Jornal do Brasil

Domingo, 26 de Outubro de 2014

País

STJ afasta teto único em caso de pensão e aposentadoria acumuladas 

Jornal do BrasilLuiz Orlando Carneiro

A 5ª Turma do Superior Tribunal de Justiça decidiu, por 4 votos a 1, que "sendo legítima a acumulação de proventos de aposentadoria de servidor público com pensão por morte de cônjuge finado e também servidor público, o teto constitucional deve incidir isoladamente sobre cada uma destas verbas". Ou seja, afastou o chamado teto único sobre pensão por morte a aposentadoria acumuladas.

A decisão foi tomada no julgamento de recurso em mandado de segurança contra acórdão do Tribunal de Justiça do Ceará, segundo o qual o recebimento conjunto de pensão por morte e aposentadoria deve ficar limitado ao teto constitucional. O voto vencedor foi do ministro-relator, Moura Ribeiro, vencida, apenas, a ministra Regina Helena Costa.

O recurso

O recurso foi interposto por servidores estaduais aposentados, viúvos de pessoas que também detinham vínculo funcional com o estado do Ceará. De acordo com as alegações apresentadas, o teto constitucional deveria incidir separadamente sobre os proventos porque tais benefícios, além de acumuláveis, possuem origens diferentes. O TJCE julgou inconstitucional a acumulação sem a incidência do teto remuneratório, pois o total recebido pelos servidores superava o subsídio mensal do governador do estado.

TRECHOS DE DADOS:
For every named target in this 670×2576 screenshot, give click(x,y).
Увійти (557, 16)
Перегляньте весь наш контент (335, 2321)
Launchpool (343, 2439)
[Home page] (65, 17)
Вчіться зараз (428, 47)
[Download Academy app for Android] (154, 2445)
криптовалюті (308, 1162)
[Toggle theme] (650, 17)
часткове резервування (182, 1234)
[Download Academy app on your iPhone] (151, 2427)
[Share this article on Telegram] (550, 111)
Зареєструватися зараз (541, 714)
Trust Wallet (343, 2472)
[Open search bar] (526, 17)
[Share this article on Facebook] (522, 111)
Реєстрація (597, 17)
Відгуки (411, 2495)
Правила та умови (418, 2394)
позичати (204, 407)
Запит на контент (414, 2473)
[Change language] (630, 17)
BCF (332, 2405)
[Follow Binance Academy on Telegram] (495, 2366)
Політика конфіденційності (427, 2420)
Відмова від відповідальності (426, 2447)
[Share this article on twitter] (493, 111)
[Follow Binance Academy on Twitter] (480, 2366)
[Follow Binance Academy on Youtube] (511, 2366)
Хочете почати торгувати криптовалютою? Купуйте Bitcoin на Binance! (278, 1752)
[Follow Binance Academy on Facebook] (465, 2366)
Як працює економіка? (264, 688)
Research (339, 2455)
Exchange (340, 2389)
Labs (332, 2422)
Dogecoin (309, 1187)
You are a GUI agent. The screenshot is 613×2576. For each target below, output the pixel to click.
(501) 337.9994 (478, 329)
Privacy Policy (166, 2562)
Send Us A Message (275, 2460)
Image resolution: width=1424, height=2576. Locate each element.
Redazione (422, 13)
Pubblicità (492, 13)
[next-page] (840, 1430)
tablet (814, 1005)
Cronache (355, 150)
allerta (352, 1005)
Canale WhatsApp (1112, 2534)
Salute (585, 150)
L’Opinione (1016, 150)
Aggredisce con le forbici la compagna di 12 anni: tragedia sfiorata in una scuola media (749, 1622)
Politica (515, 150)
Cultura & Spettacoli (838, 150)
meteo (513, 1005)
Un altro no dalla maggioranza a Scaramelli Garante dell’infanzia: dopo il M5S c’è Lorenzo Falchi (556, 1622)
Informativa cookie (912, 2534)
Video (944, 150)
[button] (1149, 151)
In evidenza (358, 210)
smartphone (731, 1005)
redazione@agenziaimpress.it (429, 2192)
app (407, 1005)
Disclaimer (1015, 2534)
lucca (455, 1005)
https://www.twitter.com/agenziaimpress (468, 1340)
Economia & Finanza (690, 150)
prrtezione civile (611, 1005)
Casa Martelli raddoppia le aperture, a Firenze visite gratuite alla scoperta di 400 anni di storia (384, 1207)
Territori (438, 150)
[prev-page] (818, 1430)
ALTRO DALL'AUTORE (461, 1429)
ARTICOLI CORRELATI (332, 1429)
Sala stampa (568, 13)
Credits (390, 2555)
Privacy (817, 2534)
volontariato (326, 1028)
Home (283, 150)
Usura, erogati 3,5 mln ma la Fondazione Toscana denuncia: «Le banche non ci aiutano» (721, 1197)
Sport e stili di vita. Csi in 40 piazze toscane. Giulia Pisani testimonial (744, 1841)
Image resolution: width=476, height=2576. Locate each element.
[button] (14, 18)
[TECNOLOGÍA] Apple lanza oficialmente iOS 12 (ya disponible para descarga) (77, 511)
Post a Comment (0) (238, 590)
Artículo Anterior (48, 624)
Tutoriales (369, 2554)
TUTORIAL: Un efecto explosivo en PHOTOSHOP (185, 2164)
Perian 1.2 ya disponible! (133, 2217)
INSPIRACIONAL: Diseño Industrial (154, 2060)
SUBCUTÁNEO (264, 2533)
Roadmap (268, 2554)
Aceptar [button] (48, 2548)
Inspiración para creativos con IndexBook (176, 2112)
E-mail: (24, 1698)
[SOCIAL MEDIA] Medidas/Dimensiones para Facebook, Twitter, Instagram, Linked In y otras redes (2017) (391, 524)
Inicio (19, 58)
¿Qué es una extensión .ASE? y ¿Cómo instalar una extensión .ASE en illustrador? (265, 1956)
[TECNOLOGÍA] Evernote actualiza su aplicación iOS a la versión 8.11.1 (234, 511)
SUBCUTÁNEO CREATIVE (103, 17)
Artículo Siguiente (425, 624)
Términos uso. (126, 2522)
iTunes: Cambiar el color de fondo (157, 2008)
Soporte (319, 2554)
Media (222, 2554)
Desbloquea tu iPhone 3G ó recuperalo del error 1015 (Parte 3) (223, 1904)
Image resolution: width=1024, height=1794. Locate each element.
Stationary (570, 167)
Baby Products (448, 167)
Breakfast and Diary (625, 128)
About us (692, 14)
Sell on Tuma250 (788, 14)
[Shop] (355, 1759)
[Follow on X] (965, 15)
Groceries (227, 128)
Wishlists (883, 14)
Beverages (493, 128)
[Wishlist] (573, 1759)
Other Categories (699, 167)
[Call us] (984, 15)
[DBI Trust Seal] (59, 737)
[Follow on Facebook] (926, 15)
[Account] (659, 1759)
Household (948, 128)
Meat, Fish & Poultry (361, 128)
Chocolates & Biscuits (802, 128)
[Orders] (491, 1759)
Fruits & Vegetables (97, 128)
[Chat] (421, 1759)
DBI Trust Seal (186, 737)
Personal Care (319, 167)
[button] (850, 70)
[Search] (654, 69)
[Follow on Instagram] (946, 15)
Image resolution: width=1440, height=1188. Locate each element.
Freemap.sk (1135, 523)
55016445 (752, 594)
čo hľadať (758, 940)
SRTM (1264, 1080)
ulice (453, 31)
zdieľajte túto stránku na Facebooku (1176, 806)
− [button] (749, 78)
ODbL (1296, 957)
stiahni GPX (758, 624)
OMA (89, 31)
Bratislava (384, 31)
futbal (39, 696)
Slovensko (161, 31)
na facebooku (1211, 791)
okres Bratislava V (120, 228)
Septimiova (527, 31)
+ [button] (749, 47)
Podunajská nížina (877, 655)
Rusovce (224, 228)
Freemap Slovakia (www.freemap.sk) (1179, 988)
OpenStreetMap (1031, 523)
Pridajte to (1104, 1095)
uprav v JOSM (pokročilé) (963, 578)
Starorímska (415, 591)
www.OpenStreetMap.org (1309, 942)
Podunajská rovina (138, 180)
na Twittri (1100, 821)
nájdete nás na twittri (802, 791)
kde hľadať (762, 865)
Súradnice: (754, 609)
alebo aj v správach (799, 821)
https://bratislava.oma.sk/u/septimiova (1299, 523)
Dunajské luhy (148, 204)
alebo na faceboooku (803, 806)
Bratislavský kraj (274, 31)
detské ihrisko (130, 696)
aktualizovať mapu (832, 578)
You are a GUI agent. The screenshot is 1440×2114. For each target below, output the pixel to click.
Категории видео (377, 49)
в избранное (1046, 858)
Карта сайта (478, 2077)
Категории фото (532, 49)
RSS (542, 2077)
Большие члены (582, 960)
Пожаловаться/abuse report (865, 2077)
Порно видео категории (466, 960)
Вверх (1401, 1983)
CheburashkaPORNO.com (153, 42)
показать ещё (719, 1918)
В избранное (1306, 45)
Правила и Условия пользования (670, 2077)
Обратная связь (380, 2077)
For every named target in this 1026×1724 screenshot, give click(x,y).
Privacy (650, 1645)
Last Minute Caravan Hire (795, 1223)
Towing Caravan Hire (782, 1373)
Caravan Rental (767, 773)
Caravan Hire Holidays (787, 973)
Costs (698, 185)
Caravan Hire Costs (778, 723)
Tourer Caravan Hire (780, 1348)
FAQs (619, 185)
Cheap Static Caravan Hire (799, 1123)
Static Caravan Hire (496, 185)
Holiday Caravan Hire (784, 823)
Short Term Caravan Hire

CONJUNTO DE TAREFAS:
1) Na matéria sobre a decisão do STJ, qual ministra ficou vencida no julgamento?
2) Dê continuidade à matéria sobre a decisão do STJ, começando logo após a última frase apresentada.
As linhas não têm relação com a matéria sobre a decisão do STJ.

LISTA DE RESPOSTAS:
1) A ministra Regina Helena Costa.

2)
No julgamento pela turma do STJ, ministro Moura Ribeiro reconheceu que a jurisprudência do tribunal também se firmou no sentido de que a acumulação de proventos de aposentadoria e pensão por morte é possível, desde que o somatório não ultrapasse o teto constitucional, mas defendeu que a questão fosse repensada. Para ele, a imposição de teto ao somatório da aposentadoria com a pensão por morte implicaria "enriquecimento indevido dos cofres públicos".

"O servidor contribui ao longo de toda a sua carreira para o sistema previdenciário na justa expectativa de que será amparado em sua velhice, ou na de que sua família será amparada na sua ausência. Não me parece legítimo que o estado se aproprie dessas contribuições, porque elas merecem a retribuição esperada", afirmou o relator.

Moura Ribeiro também destacou o princípio da igualdade, ao citar a Resolução 13/06 do Conselho Nacional de Justiça, que admite a incidência separada do teto remuneratório em proventos de aposentadoria e pensão por morte recebidos cumulativamente por membros do Poder Judiciário.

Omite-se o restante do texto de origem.